→ Source document
FEATURING: Angie Louise, Tim Gouran, Jeff Gilbert, Todd Licea, Joseph Franklin

PLOT: Four aspiring actors on their way to New York run afoul of increasingly dangerous obstacles, including a group of rowdy Elvis impersonators, a backwards fundamentalist hick town, and a zombie apocalypse.

COMMENTS: Satire, the playwright and Algonquin wit George S. Kaufman opined, is what closes on Saturday night. Nevertheless, aspiring filmmakers frequently turn to satire as a means to walk the line between mass-appeal populism (near-parodistic references to familiar material) and fringe-appeal provocation (harsh critique of sociopolitical foes). All of which is to say, Gory Gory Hallelujah has the aspirational sweat of satire all over it. Unfortunately, Kaufman seems to have its number; Gory Gory bleeds out quickly.

Gory Gory has so many targets for its smug disdain that it plays like a sketch film. The opening salvo takes on the insular and pretentious world of theater, which is admittedly made even more amusing with the reveal that this delusional production of the Gospel is being staged in the theatrical mecca of Seattle. But that’s all forgotten once we set off on a road trip, a genre that revels in wacky mismatched personalities. From there, the targets are set up like the shooting gallery at a fair: here’s the crazy fight with a gang in a bar, here’s the hypocritically moralistic small town, here’s the evil lurking in the woods. The scenes are mileposts, rather than logical stops along the way.

This is a film that is not the slightest bit interested in nuance. Consider our central quartet of heroes, who check an impressive collection of boxes for character stereotypes: militant black man who nonetheless endures countless indignities; self-proclaimed feminist whose sexual and materialistic impulses frequently overrule the cause; nebbishy Jew who finds every opportunity to remind you of his faith; blissed-out hippie flower child whom the film wants to position as closeted, but who is actually ravenously omnisexual. That’s all there is to them; barely 24 hours after having watched the film, I’ve completely forgotten their names, and that’s just fine. They’re not characters; they’re trope delivery systems.

Title notwithstanding, Gory Gory Hallelujah isn’t really a horror film. The screwed-up small town feels like a low-rent retread of Nothing But Trouble, the witches’ coven is just an excuse to take a jab at man-hating lesbians, and the undead are lumbering actors with Green Goddess dressing smeared on their faces. I suspect if you asked director Corcoran and screenwriter Louise, they’d tell you they were making a comedy, a -esque everyone-is-awful romp that lets them flirt with edginess without having to catch any flack. Every once in a while, the film threatens to go somewhere truly daring, like the smarmy land baron’s reference to some “accidental lynchings” that hints at a truly vengeful motivation for the zombie uprising. Most of the time, though, the targets are only the most obvious, offering variations on the theme, “Aren’t these people just awful?” They are. It’s not a revelation.

→ To do
In the review of Gory Gory Hallelujah, in what city is the production of the Gospel staged?

→ Data supplied
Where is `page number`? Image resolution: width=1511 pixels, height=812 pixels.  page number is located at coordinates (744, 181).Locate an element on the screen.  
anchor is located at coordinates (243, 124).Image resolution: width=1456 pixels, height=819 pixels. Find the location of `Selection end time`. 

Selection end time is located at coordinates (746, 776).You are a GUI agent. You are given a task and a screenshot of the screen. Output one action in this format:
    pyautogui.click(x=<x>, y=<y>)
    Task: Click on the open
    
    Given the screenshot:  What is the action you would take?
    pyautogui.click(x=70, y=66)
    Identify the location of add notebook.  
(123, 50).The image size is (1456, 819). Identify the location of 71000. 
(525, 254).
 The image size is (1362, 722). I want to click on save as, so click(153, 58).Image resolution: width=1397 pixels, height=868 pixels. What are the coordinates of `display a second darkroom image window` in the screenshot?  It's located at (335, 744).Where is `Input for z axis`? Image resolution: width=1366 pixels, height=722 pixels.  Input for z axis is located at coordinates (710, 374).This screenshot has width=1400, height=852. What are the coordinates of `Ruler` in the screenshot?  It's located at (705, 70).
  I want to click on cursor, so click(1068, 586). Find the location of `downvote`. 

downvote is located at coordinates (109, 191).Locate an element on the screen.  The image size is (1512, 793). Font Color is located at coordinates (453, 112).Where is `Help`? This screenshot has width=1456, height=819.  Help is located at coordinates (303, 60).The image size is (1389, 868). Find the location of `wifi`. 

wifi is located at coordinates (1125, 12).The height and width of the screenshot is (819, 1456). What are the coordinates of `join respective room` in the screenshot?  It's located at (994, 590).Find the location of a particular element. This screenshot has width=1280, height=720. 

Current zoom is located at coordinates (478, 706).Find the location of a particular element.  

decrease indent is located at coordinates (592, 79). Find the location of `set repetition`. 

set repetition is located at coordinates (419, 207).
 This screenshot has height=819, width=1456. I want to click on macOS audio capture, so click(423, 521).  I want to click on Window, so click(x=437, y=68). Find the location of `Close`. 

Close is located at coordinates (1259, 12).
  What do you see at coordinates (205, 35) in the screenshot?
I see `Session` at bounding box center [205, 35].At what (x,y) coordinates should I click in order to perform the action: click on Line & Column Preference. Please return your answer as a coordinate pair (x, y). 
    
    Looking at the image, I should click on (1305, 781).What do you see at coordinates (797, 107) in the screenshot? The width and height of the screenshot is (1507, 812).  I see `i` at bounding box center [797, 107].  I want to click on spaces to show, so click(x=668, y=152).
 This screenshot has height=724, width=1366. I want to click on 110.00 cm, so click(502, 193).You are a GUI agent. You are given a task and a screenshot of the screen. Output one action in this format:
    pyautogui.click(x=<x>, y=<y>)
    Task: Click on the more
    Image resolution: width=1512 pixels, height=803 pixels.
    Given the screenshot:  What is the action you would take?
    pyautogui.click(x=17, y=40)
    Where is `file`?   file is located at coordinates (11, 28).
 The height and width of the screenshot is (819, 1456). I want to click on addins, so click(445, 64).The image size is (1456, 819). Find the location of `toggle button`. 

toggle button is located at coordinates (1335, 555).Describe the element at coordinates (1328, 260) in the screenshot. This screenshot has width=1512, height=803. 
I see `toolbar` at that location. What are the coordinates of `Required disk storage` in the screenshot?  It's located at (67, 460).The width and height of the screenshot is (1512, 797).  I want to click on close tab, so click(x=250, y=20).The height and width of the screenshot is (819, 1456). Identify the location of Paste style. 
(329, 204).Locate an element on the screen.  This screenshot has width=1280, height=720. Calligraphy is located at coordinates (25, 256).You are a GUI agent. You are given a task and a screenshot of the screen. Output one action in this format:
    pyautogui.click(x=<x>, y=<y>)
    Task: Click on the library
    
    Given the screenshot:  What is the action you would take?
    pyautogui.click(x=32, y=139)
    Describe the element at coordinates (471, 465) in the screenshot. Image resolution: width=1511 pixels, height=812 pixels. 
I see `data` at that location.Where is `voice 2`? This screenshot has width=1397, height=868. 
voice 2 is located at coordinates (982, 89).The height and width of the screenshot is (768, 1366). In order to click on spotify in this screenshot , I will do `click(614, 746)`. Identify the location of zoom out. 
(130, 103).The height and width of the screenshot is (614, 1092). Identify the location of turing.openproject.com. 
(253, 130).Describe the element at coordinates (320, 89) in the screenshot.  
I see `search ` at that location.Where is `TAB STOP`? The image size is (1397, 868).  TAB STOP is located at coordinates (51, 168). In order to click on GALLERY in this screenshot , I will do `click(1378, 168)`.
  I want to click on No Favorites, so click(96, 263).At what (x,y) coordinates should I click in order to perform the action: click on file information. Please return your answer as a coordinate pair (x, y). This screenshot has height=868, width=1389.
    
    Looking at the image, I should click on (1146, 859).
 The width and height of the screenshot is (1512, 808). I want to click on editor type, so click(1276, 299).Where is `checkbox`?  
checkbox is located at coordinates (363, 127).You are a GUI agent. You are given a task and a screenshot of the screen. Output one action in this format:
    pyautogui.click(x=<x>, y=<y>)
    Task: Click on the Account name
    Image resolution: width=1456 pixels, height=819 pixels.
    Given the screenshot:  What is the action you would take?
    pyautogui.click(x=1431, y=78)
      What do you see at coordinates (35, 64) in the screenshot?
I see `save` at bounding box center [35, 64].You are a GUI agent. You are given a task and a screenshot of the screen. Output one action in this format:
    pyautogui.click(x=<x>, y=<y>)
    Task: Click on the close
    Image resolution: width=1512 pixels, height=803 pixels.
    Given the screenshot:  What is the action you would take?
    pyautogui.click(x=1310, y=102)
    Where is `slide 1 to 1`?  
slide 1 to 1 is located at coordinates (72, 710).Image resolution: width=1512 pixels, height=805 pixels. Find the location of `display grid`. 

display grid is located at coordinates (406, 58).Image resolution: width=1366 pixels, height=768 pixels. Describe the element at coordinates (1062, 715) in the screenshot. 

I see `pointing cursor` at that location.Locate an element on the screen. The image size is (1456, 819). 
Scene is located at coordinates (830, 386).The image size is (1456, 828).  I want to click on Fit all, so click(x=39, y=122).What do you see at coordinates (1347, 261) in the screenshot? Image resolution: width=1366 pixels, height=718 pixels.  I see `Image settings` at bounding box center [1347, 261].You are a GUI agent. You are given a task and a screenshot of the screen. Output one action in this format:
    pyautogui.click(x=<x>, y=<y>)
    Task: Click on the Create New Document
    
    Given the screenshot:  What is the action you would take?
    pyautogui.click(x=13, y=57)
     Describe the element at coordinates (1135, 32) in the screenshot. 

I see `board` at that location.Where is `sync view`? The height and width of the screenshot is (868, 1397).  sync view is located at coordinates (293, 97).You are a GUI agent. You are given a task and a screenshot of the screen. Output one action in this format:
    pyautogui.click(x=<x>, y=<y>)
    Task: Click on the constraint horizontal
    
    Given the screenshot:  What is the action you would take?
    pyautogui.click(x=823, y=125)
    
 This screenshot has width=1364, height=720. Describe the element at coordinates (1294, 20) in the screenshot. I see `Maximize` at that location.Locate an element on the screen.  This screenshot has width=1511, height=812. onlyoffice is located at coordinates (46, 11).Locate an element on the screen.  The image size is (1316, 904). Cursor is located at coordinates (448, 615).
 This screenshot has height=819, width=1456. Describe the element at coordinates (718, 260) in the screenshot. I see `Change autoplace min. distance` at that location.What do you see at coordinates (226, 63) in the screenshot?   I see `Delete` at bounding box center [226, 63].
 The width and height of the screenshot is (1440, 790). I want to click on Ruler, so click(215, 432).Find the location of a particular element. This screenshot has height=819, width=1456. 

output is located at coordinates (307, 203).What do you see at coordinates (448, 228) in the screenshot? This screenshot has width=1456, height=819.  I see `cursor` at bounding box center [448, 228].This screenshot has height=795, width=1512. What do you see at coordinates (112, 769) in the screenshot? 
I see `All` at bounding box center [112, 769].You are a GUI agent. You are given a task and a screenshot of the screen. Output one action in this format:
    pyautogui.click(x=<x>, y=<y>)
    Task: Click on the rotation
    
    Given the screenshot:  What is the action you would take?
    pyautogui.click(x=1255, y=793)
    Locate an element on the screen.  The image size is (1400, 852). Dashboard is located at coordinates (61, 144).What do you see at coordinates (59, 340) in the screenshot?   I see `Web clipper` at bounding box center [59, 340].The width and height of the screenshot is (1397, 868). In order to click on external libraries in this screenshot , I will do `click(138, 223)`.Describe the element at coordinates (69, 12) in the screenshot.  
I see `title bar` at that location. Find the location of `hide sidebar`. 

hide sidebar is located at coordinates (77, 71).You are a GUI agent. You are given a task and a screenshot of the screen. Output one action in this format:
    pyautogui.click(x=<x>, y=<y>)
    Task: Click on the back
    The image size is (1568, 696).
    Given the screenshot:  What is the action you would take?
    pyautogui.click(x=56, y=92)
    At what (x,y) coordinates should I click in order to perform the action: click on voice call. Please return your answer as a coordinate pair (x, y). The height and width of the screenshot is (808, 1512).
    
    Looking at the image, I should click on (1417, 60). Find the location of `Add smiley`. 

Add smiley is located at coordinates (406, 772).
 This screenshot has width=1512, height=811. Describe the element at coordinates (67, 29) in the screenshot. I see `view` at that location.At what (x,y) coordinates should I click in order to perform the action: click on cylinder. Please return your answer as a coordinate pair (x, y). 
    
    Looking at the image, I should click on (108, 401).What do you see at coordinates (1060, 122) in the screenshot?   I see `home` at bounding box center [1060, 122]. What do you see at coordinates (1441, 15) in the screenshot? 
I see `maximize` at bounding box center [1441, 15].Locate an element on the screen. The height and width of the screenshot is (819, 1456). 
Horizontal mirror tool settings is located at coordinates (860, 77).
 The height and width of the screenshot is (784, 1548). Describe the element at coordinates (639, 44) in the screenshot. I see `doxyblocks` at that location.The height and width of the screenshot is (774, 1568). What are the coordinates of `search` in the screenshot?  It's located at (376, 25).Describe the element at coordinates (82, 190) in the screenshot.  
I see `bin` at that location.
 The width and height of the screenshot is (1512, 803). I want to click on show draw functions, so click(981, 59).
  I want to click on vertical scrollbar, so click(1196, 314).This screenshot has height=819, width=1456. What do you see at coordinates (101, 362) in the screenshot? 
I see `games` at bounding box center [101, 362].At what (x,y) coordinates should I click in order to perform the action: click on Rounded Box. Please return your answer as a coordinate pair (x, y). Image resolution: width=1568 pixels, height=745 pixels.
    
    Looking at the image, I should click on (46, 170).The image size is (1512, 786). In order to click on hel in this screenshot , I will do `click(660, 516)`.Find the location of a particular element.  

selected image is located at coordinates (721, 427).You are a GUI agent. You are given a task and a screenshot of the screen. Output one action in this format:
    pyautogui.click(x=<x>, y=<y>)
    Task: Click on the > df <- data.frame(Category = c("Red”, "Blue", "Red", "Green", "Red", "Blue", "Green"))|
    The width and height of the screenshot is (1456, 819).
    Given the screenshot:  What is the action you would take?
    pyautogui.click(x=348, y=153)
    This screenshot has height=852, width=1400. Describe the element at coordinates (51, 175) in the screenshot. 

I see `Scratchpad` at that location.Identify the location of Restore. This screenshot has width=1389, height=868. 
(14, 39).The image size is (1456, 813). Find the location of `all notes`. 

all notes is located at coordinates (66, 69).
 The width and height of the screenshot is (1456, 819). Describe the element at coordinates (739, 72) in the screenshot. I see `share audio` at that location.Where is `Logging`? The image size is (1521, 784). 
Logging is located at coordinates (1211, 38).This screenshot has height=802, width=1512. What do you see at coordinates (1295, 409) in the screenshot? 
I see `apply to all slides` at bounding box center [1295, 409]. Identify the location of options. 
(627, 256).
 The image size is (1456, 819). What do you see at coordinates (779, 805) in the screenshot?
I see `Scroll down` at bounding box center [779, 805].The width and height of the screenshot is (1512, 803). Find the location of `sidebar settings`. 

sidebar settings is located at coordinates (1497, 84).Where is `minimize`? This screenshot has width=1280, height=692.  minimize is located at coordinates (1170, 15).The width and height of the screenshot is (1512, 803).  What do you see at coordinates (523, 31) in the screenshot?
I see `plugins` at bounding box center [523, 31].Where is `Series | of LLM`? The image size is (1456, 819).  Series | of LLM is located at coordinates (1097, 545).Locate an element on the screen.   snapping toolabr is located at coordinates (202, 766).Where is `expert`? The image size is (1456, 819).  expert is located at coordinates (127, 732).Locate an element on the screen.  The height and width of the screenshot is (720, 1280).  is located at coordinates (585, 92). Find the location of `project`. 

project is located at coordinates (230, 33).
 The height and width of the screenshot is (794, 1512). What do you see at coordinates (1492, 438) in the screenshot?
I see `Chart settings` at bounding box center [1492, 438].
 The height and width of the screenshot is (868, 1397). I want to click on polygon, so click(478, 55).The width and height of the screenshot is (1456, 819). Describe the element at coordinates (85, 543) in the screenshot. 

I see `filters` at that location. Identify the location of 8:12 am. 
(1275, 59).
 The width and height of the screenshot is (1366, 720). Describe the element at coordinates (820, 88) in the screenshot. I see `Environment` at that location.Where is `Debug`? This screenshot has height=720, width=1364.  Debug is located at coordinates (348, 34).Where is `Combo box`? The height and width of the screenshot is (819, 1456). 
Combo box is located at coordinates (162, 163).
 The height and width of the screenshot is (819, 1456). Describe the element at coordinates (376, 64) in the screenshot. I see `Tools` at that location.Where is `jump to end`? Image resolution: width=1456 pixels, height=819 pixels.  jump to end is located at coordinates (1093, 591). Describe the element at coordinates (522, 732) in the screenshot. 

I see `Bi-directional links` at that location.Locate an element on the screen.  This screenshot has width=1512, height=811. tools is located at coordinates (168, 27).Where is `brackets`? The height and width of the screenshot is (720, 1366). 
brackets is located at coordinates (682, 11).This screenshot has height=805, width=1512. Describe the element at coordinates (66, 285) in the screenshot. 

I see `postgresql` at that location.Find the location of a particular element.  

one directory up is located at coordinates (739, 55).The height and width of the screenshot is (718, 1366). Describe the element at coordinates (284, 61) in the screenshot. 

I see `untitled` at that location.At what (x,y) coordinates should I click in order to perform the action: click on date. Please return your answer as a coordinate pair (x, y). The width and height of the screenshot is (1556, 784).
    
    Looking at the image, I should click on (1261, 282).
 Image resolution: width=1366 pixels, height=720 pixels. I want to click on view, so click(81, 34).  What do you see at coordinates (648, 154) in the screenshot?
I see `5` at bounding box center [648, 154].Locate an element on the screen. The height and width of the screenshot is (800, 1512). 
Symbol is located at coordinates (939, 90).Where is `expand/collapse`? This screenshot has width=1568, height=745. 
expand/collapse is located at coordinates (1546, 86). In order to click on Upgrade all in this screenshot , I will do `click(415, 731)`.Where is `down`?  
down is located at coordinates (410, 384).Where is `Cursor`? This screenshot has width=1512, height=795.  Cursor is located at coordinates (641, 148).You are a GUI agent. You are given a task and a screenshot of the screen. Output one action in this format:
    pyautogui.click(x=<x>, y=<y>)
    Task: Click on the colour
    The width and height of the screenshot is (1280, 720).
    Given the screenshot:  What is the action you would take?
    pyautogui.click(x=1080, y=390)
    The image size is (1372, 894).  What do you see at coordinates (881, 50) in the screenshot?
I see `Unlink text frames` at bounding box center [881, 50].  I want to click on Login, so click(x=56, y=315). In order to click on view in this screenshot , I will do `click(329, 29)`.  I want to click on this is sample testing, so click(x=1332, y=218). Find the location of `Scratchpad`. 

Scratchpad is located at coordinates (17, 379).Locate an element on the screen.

→ Answer to the exercise
Seattle